Tive uma caixa cheia de botões
1 comentário Publicado por Fernando Peixeiro 30 Julho 2008 em Cabo Verde.
Caro amigo
Sabes aquelas pessoas que ao fim de cinco minutos de conversa já não sabes como começou? Luísa Queirós é assim. Passei uma tarde com ela e não me importei nada.
Luísa tem uma cadeira de baloiço, um banco alto e uma varanda que dá para a baia do Mindelo, barcos de pescadores em frente e do lado esquerdo uma replica da torre de Belém com um ar abandonado. À tarde o sol entra a jorros janela dentro e vem mostrar como os quadros dela são coloridos. Coisa estranha! Quando o sol desaparece atrás da ilha de Santo Antão continuam as telas coloridas e se calhar ainda mais bonitas. Luísa é pintora. Desde que nasceu.

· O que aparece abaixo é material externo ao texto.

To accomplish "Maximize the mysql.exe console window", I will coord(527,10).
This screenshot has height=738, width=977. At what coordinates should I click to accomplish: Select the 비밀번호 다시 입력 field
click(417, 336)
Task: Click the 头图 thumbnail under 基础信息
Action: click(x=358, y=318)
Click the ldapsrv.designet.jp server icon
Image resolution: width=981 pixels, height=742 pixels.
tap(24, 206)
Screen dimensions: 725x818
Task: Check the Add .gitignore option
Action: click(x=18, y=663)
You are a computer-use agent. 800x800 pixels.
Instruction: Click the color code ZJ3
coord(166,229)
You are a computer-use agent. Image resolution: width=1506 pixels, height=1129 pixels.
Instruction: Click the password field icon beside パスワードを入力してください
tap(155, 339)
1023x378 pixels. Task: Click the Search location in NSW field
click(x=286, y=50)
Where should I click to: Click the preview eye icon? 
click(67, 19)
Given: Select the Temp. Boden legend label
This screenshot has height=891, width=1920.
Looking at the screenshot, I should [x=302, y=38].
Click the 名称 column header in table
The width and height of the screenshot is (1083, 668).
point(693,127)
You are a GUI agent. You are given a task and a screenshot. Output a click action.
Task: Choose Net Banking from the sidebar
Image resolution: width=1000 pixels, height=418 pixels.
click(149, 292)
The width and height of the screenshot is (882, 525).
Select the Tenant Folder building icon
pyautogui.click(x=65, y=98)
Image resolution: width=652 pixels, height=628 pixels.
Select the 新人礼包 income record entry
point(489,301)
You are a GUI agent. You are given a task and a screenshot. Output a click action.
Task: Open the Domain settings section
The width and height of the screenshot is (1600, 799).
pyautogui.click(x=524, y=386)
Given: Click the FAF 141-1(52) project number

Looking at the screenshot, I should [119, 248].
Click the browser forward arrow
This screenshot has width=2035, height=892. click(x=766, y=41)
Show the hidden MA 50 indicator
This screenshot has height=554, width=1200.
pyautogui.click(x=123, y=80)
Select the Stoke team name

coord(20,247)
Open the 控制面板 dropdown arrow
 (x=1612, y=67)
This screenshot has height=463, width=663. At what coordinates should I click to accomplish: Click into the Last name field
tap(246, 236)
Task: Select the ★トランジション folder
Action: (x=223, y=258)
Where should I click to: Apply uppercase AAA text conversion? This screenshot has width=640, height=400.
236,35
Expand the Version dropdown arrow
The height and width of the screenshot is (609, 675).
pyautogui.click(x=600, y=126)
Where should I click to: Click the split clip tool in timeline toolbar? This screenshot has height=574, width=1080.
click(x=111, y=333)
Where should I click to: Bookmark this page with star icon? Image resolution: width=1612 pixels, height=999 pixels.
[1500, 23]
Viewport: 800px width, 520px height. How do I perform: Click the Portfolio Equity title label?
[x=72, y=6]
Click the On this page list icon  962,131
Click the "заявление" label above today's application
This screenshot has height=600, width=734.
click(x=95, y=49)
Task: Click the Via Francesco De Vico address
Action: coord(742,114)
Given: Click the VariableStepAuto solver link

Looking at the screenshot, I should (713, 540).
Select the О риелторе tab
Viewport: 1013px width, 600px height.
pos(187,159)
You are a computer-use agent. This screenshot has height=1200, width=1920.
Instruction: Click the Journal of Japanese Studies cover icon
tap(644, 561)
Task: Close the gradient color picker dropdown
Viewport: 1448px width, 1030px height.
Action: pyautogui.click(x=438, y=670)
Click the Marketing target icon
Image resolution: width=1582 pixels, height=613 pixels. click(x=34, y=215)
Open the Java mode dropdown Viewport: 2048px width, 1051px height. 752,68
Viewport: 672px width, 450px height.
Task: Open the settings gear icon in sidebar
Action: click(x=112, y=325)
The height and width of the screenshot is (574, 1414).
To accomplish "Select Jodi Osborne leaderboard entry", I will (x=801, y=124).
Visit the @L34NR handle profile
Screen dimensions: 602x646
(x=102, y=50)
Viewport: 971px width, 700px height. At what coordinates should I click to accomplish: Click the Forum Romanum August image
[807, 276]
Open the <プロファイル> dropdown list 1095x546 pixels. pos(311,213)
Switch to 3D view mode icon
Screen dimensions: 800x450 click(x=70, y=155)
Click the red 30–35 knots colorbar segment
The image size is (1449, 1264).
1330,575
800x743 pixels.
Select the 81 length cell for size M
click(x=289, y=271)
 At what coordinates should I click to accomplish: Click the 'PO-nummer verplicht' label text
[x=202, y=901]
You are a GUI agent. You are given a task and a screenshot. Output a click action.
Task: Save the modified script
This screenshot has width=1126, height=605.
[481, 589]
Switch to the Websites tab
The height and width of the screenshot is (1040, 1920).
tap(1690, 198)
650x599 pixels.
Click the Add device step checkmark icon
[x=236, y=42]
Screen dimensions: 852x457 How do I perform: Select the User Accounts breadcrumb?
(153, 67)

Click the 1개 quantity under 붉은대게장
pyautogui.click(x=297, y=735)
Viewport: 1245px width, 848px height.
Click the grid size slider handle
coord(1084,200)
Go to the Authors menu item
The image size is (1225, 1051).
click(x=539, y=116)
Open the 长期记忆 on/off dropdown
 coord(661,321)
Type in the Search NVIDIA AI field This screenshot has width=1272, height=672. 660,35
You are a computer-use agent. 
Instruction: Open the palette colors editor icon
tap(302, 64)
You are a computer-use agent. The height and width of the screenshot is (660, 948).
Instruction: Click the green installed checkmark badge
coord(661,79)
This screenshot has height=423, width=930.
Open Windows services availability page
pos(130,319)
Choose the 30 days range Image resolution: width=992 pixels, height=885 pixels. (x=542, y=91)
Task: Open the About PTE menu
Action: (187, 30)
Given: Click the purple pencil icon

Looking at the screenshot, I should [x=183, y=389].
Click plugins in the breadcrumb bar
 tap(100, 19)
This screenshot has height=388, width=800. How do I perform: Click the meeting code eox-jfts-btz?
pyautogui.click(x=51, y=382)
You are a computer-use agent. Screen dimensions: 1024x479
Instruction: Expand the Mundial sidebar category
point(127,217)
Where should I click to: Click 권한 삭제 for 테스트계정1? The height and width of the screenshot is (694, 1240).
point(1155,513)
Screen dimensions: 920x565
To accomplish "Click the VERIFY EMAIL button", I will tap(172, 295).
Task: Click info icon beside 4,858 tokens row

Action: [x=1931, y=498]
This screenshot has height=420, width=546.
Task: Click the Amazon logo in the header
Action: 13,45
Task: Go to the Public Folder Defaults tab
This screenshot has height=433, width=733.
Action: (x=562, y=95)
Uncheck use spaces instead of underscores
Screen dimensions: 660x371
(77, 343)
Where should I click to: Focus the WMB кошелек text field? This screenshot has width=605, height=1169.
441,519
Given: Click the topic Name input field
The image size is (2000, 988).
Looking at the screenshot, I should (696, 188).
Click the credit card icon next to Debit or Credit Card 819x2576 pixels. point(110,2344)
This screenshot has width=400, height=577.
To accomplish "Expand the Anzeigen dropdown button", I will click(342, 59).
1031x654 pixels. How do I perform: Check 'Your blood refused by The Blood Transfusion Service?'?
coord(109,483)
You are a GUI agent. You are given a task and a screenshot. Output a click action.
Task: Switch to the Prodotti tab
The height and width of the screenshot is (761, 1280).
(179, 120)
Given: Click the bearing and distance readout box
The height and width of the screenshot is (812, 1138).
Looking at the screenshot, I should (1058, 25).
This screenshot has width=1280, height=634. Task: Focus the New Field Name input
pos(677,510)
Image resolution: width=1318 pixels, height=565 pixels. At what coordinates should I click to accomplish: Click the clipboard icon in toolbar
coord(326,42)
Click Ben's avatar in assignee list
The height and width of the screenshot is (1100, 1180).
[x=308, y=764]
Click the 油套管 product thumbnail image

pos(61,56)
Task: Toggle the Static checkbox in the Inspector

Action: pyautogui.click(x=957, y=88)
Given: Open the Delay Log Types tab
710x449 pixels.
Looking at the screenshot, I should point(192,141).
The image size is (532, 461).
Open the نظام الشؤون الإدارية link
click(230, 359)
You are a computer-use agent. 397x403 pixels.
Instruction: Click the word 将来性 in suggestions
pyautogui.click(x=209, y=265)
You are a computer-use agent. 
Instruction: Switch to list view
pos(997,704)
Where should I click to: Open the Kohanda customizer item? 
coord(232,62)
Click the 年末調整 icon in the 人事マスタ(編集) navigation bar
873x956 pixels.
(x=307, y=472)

Passar uma tarde com esta mulher, portuguesa de nascimento e cabo-verdiana de coração, vai ser, seguramente, das recordações mais gratas que carregarei das ilhas quando um dia me for embora. Conversadora, contadora de histórias, Luísa encadeia assuntos com rapidez e ao fim da tarde tenho uma bela e invejável história de vida nas minhas mãos.
Conta-me da sua infância, da casa pequenina onde viveu no centro de Lisboa, do gosto que sempre teve pelos desenhos, pela pintura, de quando era ainda criança e a mãe lhe comprava livros de banda desenhada em segunda mão, ou quando era ela a faze-la, para outros, a troco de pequenas lembranças.
“Tive uma caixa cheia de botões, que os miúdos apanhavam nos carris do elevador da Bica e me davam em troco de desenhos”, recorda Luísa Queirós, como lembra os seus tempos na faculdade de Belas Artes, que começou às escondidas do pai, altura em que fazia jornais de parede de apoio a Humberto Delgado.
Luísa vive desde 1975 em Cabo Verde, porque casou com Manuel Figueira, outro pintor, cabo-verdiano, que conheceu nos tempos de estudos.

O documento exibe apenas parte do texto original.